4. Analysing

Jan 25, 2021

Analysing parallel algorithms

Alarm Example

Consider the following algorithm:

for P = 1 ... PID parbegin:
    if Sensor[PID] > SPEC:
        then alarm = true
parend

It may cause multiple alarms to sound at once.

Then compare to this version:

for i = 1 ... P parbegin:
    if i == PID:
        then if Sensor[PID] > SPEC:
            then alarm = true
parend

Will only alarm once, but the algorithm is linear — not good.

Logical-OR on PRAM

Given array \(X[1...N]\), set \(r = 1\) if some \(X[i] = 1\) and 0 otherwise.

Sequential version

bool r init 0
for i...N
    if x[i] == 1
        then r := 1
end for

Analysis of sequential version time: - lower bound \(\Omega(N)\) - upper bound \(O(N)\) - → sequential time complexity is \(\Theta(N)\) - this is time-optimal implementation \(T_1^*\)

Parallel version

\(r\) is in shared memory, initialized to 0, \(N = P\)

for PID=i...N parbegin
    if X[PID] = 1
        then r := 1
    else
        noop
parend

Parallel version analysis: - \(T_P(N) = \Theta(1)\) - \(S = \frac{T_1^*}{T_P(N)} = \frac{\Theta(N)}{\Theta(1)} = \Theta(N) = \Theta(P)\)

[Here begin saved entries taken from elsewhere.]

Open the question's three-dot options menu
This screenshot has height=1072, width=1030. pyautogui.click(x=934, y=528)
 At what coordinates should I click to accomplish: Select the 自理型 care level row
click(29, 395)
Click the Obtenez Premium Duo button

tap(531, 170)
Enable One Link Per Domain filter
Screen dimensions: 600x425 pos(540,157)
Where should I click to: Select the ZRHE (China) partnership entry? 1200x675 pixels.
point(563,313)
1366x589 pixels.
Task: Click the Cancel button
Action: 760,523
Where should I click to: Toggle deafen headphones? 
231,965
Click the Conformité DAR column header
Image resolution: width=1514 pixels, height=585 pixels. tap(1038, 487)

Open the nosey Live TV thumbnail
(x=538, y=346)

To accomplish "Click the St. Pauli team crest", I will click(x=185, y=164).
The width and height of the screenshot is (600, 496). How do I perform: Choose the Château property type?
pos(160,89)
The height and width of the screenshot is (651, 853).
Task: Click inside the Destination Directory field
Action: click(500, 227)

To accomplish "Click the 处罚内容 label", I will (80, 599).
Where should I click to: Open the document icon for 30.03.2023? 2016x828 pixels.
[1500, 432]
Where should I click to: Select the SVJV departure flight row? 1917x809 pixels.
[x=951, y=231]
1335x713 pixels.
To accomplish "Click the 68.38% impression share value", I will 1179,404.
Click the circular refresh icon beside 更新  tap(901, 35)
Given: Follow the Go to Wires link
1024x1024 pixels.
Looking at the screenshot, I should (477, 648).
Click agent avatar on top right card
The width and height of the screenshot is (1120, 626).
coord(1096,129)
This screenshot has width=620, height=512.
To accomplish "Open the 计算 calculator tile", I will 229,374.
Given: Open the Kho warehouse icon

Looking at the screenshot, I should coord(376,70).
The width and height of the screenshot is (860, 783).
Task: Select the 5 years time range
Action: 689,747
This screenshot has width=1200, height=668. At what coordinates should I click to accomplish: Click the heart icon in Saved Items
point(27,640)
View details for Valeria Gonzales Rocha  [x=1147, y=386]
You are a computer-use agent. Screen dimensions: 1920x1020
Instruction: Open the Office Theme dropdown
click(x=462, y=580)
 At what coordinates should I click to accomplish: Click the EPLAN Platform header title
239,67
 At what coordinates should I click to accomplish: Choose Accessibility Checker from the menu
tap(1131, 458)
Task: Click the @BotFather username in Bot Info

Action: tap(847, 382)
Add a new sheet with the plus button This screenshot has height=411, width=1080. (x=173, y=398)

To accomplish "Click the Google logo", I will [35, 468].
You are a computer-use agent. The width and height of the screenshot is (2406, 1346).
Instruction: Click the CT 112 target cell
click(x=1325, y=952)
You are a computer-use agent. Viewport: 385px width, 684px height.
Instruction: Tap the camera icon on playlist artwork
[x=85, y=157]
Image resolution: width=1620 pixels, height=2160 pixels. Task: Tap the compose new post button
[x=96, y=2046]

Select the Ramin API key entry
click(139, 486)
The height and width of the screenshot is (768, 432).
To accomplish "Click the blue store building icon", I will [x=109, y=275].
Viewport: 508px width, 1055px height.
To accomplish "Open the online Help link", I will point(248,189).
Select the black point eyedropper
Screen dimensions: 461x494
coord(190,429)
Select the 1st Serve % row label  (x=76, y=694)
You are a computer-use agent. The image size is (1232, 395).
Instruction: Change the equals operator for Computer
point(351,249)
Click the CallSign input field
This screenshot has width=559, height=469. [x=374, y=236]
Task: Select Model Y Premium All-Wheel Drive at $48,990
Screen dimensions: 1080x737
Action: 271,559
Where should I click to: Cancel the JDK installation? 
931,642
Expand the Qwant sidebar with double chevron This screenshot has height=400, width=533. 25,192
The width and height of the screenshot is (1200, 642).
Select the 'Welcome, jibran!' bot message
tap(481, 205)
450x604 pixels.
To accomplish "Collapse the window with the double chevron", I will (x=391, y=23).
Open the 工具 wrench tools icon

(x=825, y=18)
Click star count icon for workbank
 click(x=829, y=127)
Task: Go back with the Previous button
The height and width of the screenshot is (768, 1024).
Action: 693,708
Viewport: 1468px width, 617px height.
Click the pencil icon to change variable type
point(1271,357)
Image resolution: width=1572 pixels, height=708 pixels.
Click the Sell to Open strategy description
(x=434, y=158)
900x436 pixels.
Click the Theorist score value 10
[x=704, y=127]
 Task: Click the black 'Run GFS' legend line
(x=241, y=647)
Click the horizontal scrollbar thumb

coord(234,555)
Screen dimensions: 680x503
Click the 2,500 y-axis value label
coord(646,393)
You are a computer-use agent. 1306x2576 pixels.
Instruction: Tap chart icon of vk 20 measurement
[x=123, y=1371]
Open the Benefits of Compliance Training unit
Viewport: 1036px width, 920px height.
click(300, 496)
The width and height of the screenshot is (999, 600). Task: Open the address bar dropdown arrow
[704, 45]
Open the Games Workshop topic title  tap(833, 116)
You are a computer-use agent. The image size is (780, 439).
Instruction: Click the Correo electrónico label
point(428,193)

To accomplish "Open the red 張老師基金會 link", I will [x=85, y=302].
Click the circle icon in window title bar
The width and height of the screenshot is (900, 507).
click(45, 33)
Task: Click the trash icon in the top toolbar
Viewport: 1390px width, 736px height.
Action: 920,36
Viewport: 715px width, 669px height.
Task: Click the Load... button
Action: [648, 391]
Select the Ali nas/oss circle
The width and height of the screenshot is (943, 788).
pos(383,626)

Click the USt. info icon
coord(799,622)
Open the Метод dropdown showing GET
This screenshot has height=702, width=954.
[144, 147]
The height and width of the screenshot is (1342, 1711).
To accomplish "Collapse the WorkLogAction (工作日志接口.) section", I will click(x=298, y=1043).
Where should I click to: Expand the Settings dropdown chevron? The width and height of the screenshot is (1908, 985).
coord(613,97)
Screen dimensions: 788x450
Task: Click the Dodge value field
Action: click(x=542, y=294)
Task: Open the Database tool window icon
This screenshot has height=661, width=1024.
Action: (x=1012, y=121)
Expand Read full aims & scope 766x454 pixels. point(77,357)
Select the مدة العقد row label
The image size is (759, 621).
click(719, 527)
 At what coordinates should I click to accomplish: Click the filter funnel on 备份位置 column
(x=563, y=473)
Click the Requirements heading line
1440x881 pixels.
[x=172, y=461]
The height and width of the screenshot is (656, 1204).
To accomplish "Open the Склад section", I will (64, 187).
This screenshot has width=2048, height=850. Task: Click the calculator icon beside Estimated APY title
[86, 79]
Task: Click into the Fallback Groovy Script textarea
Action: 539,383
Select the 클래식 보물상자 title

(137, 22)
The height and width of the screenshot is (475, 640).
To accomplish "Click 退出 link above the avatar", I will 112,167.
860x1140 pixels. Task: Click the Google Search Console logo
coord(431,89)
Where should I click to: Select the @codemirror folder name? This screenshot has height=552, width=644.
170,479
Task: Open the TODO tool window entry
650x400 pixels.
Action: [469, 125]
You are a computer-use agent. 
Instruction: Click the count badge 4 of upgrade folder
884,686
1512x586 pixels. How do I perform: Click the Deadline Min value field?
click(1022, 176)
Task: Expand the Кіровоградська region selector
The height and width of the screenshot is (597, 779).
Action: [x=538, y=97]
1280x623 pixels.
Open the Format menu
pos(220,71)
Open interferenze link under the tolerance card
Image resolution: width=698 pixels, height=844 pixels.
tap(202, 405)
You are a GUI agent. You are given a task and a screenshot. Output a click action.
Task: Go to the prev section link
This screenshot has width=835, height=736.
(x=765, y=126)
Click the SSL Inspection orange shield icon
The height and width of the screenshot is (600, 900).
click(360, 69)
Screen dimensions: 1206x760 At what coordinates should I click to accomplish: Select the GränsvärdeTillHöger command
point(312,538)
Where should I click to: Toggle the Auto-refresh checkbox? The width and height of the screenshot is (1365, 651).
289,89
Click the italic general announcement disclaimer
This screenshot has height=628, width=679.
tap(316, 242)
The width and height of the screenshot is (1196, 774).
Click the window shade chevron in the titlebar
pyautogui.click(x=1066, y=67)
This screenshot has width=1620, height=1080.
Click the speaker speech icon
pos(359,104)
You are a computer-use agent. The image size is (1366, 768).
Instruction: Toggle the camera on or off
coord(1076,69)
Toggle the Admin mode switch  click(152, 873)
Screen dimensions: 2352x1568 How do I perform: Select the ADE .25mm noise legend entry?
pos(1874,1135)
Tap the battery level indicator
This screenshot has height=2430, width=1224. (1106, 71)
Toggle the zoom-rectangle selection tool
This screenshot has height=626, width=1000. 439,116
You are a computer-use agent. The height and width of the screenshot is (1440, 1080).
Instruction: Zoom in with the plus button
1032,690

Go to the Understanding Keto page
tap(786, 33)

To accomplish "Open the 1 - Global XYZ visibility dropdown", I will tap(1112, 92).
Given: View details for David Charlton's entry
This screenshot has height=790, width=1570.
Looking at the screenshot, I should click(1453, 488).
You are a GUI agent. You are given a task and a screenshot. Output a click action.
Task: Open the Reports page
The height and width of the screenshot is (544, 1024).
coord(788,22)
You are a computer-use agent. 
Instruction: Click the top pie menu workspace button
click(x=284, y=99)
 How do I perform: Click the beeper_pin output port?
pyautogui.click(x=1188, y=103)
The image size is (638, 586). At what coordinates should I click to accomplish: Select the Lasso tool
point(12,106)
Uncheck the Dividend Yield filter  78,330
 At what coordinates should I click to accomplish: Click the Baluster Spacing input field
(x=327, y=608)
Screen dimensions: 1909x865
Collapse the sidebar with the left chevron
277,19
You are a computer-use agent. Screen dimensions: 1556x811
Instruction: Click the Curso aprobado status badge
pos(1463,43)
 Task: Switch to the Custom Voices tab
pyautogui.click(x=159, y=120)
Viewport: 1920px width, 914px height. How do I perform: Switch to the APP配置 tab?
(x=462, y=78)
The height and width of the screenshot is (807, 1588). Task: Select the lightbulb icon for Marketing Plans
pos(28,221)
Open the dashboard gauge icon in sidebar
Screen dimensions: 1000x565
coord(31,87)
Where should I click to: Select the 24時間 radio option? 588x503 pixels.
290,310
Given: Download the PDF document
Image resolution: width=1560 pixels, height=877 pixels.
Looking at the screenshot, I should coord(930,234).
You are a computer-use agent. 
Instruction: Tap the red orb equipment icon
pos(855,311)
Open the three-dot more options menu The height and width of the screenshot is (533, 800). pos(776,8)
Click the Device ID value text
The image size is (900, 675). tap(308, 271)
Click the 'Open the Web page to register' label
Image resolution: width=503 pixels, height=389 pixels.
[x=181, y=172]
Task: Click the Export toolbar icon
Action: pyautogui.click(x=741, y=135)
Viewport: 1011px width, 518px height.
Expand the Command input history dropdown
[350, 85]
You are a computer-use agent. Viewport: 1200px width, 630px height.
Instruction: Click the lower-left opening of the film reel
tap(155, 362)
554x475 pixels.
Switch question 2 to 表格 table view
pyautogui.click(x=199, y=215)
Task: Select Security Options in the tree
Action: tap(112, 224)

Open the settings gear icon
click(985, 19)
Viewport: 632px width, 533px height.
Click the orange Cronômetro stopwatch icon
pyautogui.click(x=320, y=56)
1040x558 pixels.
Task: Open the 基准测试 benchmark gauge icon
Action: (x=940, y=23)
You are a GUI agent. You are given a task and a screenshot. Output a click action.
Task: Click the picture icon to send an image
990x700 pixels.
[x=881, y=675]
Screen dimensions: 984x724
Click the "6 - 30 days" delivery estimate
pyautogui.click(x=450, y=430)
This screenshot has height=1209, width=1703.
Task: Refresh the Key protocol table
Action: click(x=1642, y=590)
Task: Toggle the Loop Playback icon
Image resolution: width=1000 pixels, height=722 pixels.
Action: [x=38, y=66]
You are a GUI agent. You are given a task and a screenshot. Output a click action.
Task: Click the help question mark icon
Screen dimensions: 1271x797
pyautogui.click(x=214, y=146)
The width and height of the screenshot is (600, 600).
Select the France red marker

\(T\) describes time and number of machine instructions (effort)
Work = \(W = P \cdot T_P\) - processors \(\times\) time product
\(T_1(N)\) - time on a single processor
superlinear speedup may occur due to caches but not realistic otherwise, because it would imply there is some \(T_1 > T_1^{*}\) and we should always use \(T_1^{*}\)

Parallel Sum

This example is for summation but can be done with any associative operation e.g. \(\times\), and, or, max, min...

Setup have \(X[1...N]\) → want \(\sum_{1}^{N} X[i]\)

Create a summation tree
- this is a binary tree with \(N\) leaves and \(h = \lg N\)
- initialize leaves with values of \(X\)
- sum children bottom to top; store value at parent

In code map the tree to an array then sum with neighbor:

Bounds
\(T_P(N) = \Theta(\lg N)\)
\(S = \frac{T_1^*(N)}{T_P(N)} = \frac{\Theta(N)}{\Theta(\lg N)} = \Theta(\frac{N}{\lg N}) < \Theta(P)\)
\(W = P \cdot T_P = N \cdot \Theta(\log N) = \Theta(N \lg N) > \Theta(N)\)

algorithm is log-efficient when \(P \cdot T_P = O(T_1^*(N) \cdot \lg N)\)
work is polylog efficient when \(P \cdot T_P = O(T^*_1 \cdot \lg^k(N))\) where \(k\) is some constant
work is optimal when \(P \cdot T_P = O(T_1^*(N))\)

optimal work implies linear speedup

Example when \(N=1024\)

\(T_1^*(N) = 1024\)
\(T_P(N) = \lg N = 10\)
\(S = 1024/10 > 100\)x speedup